- Born: Margaretha Inga Elisabeth Lind 5 September 1942 Arboga, Sweden
- Died: 3 January 2025 (aged 82) Amman, Jordan
- Burial: Royal Cemetery, Amman, Jordan
- Spouse: Ra'ad bin Zeid ​(m. 1963)​
- Issue: Zeid; Mired; Firas; Faisal; Fakhrelnissa;
- House: Hashemite
- Father: Sven Gustaf Lind
- Mother: Carin Inga Birgitta Gunlaug Grönwall

= Majda Ra'ad =

Swedish-born princess (1942–2025)

Princess Majda Ra'ad (ماجدة رعد; born Margaretha Inga Elisabeth Lind; 5 September 1942 – 3 January 2025) was a Swedish-born Jordanian member of the Hashemite House who was the wife of Prince Ra'ad bin Zeid, the current pretender to the defunct Kingdom of Iraq and Syria and the Lord Chamberlain of Jordan. She was a Jordanian princess by marriage and a member of the House of Hashem.

== Early life and family ==
Margaretha Inga Elisabeth Lind was born on 5 September 1942 in Arboga to Sven Gustaf Lind and Carin Inga Birgitta Gunlaug Grönwall. She was raised in Södertälje. She studied at Colin Leclaire High School.

== Marriage and issue ==
Lind married Prince Ra'ad bin Zeid, son of Prince Zeid bin Hussein and Princess Fahrelnissa Zeid, in 1963. They were first married in a civil ceremony on 30 June in Södertälje, Sweden, and religiously at the Raghadan Palace in Amman on 5 August. They have five children:

- Prince Zeid bin Ra'ad (born 26 January 1964), married to Sarah Butler (Now Princess Sarah Zeid). They have 3 children: Prince Ra'ad bin Zeid (born 17 May 2001), Princess Hala bint Zeid (born 13 March 2003) and Princess Azizah bint Zeid.
- Prince Mired bin Ra'ad (born 11 June 1965), married to Dina Muhammad Khalifeh (Now HRH Princess Dina Mired). They have 3 children: Princess Shirin bint Mired (born 19 May 1993, who married Jafer Mohammed Nabulsi on 4 October 2021), Prince Rakan bin Mired (born 20 November 1995) and Prince Jafar bin Mired (born 4 September 2002).
- Prince Firas bin Ra'ad (born 12 October 1969), married to Dana Nabil Toukan (Now Princess Dana Firas). They have 3 children: Princess Safa bint Firas (born 26 July 2001), Princess Haya bint Firas (born 7 March 2003) and Prince Hashem bin Firas (born 31 October 2010).
- Prince Faisal bin Ra'ad (born 6 March 1975), graduated from Brown University, and married to Lara Sukhtian (Now Princess Lara Faisal). She worked with MSNBC NBC News in Baghdad covering the Iraq War. She's the daughter of Jordanian businessman Munjid Sukhtian. They have 3 children: Prince Hanan bin Faisal (born 3 September 2006), Princess Mariam bint Faisal (born 25 July 2008) and Prince Hussein bin Faisal (born April 2013).
____
◆ **Exercise requirements**
1: In what town was Majda Ra'ad raised, according to the article on her?
2: List the children's names given in the Issue entry at the top of the article on Majda Ra'ad.
3: Copy the article on Majda Ra'ad word for word from "- Prince Mired" up to and including "31 October 2010).".
These rows come from a separate, unrelated source.

[Pixel coordinate grounding data]
____
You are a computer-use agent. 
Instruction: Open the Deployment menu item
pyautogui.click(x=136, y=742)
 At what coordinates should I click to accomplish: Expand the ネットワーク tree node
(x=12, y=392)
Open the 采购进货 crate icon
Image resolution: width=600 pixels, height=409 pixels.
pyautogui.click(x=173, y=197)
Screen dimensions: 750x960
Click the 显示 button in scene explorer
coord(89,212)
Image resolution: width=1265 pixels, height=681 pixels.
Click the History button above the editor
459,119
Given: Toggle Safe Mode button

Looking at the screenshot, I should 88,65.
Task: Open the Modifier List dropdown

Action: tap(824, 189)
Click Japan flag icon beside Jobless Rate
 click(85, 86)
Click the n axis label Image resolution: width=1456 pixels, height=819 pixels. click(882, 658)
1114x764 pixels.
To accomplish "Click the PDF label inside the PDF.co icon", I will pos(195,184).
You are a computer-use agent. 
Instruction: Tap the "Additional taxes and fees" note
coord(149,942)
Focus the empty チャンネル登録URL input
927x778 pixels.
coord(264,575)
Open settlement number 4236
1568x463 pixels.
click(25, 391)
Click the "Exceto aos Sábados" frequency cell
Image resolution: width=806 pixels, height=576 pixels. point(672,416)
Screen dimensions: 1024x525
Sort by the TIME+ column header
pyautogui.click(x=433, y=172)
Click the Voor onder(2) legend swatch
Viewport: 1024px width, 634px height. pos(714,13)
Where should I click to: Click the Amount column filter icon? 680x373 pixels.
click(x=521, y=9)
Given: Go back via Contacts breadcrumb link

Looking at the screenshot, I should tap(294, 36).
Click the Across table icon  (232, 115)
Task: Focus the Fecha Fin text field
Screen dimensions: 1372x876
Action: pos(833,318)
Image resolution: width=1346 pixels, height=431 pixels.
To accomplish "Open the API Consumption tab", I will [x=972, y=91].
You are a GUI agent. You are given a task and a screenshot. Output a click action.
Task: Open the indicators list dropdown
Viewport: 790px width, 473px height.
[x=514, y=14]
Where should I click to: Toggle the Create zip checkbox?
____
◆ **Solutions to each task**
1: Södertälje

2: Zeid, Mired, Firas, Faisal, Fakhrelnissa

3:
- Prince Mired bin Ra'ad (born 11 June 1965), married to Dina Muhammad Khalifeh (Now HRH Princess Dina Mired). They have 3 children: Princess Shirin bint Mired (born 19 May 1993, who married Jafer Mohammed Nabulsi on 4 October 2021), Prince Rakan bin Mired (born 20 November 1995) and Prince Jafar bin Mired (born 4 September 2002).
- Prince Firas bin Ra'ad (born 12 October 1969), married to Dana Nabil Toukan (Now Princess Dana Firas). They have 3 children: Princess Safa bint Firas (born 26 July 2001), Princess Haya bint Firas (born 7 March 2003) and Prince Hashem bin Firas (born 31 October 2010).